Thus, there is certainly a lucrative opportunity for foreign players to enter the Indian terrain. Growth rates of the industry both in the past and those expected for the next decade coupled with the changing consumer trends such as increased use of credit cards, brand consciousness, and the growth of population under the age of 35 are factors that encourage a foreign player to establish outlets in India (Kalathur 2009). India thus continues to be among the most attractive countries for global retailers. Foreign direct investment (FDI) inflows between April 2000 and April 2010, in single-brand retail trading, stood at US$ 194.69 million, according to the Department of Industrial Policy and Promotion (DIPP).

The Indian Council of Research in International Economic Relations (ICRIER), a premier economic think tank of the country, which was appointed to look into the impact of BIG capital in the retail sector, has projected the worth of Indian retail sector to reach $496 billion by 2011-12 and ICRIER has also come to conclusion that investment of ‘big’ money in the retail sector would in the long run not harm interests of small, traditional, retailers. A number of global retail giants are thus eyeing this opportunity to swarm this seemingly nascent sector and exploit its unexplored potential. Leading watchmaker Titan Industries Limited plans to invest about US$ 21.83 million for opening 50 premium watch outlets Helios in next five years to attain a sales target of US$ 87.31 million. British high street retailer, Marks and Spencer (M&S) plans to significantly increase its retail presence in India, targeting 50 stores in the next three years. M&S currently operates 17 stores in India through a joint venture (JV) with Reliance Retail. Similarly, Chinese retail major, Yishion has entered the Indian market and plans to have at least 125 points of sales, including exclusive stores and multi-brand outlets, across India by 2012. It will open its first exclusive store in New Delhi by September 2010. On the same lines,Spain's Inditex, Europe's largest clothing retailer opened the first store of its flagship Zara brand in India in June 2010. It further plans to open a total of five Zara outlets in India. Bharti Retail, owner of Easy Day store—supermarkets and hypermarts—plans to invest about US$ 2.5 billion over the next five years to add about 10 million sq ft of retail space in the country by then, according to a company spokesperson. Raymond Weil plans to invest US$ 883,665 in India during 2010, according to Olivier

Bernheim, President and CEO, Raymond Weil. However, it is not out of place to mention

here that the government policies towards FDI are the only hindering factors that do not make this a fairy tale for foreign players.

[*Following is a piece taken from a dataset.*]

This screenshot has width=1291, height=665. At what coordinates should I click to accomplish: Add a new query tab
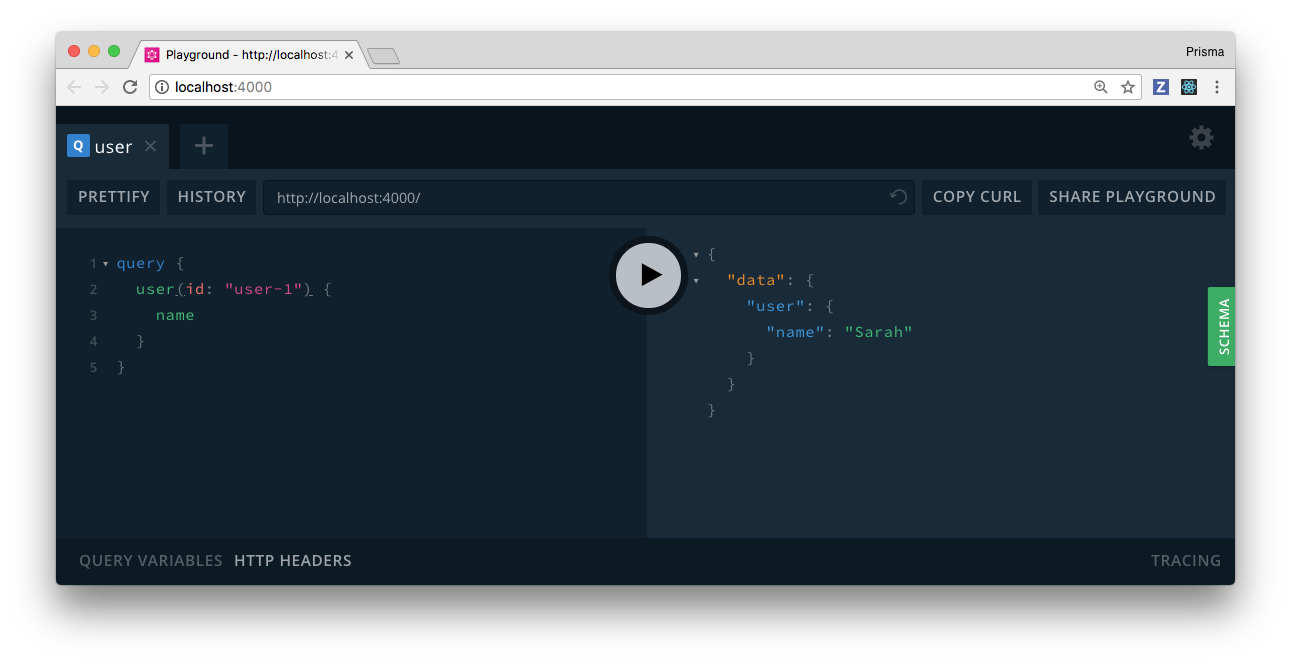(x=204, y=146)
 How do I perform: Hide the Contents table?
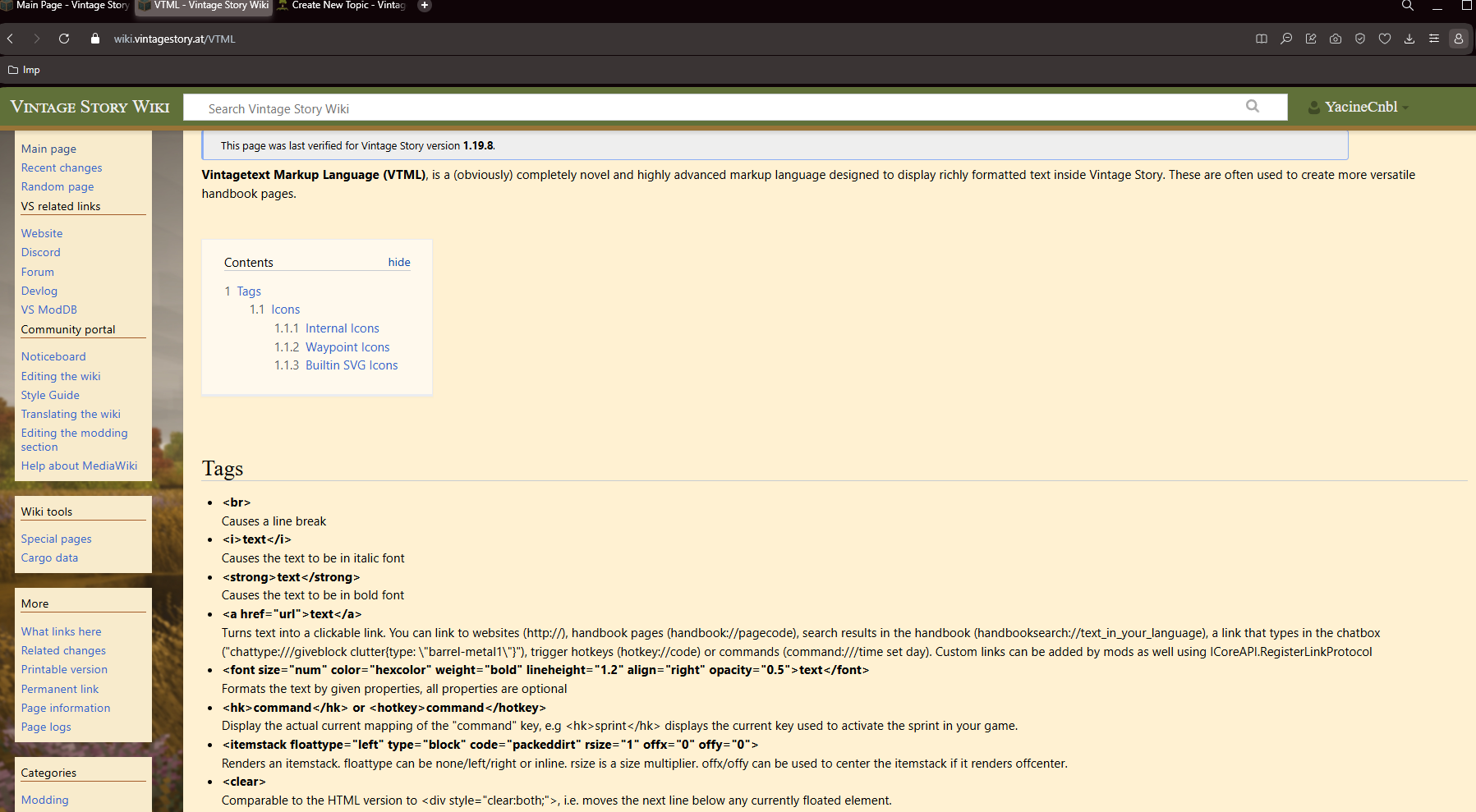pos(399,262)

Challenges for Global Retailers in Indian Retail Sector

History has witnessed that the concern of allowing unrestrained FDI flows in the retail sector has never been free from controversies and simultaneously has been an issue for unsuccessful deliberation ever since the advent of FDI in India. Where on one hand there has been a strong outcry for the unrestricted flow of FDI in the retail trading by an overwhelming number of both domestic as well as foreign corporate retail giants; to the contrary, the critics of unrestrained FDI have always fiercely retorted by highlighting the adverse impact, the FDI in the retail trading will have on the unorganized retail trade, which is the source of employment to an enormous amount of the population of India.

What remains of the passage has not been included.